Collected data entries:
• • • •
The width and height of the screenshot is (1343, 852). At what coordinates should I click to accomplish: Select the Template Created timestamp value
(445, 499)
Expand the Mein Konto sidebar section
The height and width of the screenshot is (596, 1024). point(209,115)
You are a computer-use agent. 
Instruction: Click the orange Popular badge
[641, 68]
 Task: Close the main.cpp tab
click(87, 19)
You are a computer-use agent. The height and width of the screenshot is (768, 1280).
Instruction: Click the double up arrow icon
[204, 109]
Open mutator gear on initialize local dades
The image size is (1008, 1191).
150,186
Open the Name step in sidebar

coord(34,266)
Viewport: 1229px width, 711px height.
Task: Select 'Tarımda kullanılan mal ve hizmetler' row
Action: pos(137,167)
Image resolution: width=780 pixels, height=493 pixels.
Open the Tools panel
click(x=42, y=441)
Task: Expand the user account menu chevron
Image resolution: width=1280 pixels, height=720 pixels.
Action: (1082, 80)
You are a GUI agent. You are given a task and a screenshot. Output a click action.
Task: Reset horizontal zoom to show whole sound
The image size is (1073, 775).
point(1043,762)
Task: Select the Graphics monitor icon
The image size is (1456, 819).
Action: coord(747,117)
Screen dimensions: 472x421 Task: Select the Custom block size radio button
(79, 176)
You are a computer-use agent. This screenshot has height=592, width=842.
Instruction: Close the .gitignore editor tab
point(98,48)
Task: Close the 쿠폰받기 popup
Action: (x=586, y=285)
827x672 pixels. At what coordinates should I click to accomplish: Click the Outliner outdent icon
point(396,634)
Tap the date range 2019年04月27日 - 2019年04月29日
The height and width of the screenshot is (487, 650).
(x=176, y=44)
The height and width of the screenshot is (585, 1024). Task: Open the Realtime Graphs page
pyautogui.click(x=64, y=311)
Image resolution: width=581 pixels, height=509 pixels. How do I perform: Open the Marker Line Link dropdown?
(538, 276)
• • • •
▶ _Task statement_
All entries above are to be repeated verbatim, down to the last line.

▶ _Your solution_
The width and height of the screenshot is (1343, 852). At what coordinates should I click to accomplish: Select the Template Created timestamp value
(445, 499)
Expand the Mein Konto sidebar section
The height and width of the screenshot is (596, 1024). point(209,115)
You are a computer-use agent. 
Instruction: Click the orange Popular badge
[641, 68]
 Task: Close the main.cpp tab
click(87, 19)
You are a computer-use agent. The height and width of the screenshot is (768, 1280).
Instruction: Click the double up arrow icon
[204, 109]
Open mutator gear on initialize local dades
The image size is (1008, 1191).
150,186
Open the Name step in sidebar

coord(34,266)
Viewport: 1229px width, 711px height.
Task: Select 'Tarımda kullanılan mal ve hizmetler' row
Action: pos(137,167)
Image resolution: width=780 pixels, height=493 pixels.
Open the Tools panel
click(x=42, y=441)
Task: Expand the user account menu chevron
Image resolution: width=1280 pixels, height=720 pixels.
Action: (1082, 80)
You are a GUI agent. You are given a task and a screenshot. Output a click action.
Task: Reset horizontal zoom to show whole sound
The image size is (1073, 775).
point(1043,762)
Task: Select the Graphics monitor icon
The image size is (1456, 819).
Action: coord(747,117)
Screen dimensions: 472x421 Task: Select the Custom block size radio button
(79, 176)
You are a computer-use agent. This screenshot has height=592, width=842.
Instruction: Close the .gitignore editor tab
point(98,48)
Task: Close the 쿠폰받기 popup
Action: (x=586, y=285)
827x672 pixels. At what coordinates should I click to accomplish: Click the Outliner outdent icon
point(396,634)
Tap the date range 2019年04月27日 - 2019年04月29日
The height and width of the screenshot is (487, 650).
(x=176, y=44)
The height and width of the screenshot is (585, 1024). Task: Open the Realtime Graphs page
pyautogui.click(x=64, y=311)
Image resolution: width=581 pixels, height=509 pixels. How do I perform: Open the Marker Line Link dropdown?
(538, 276)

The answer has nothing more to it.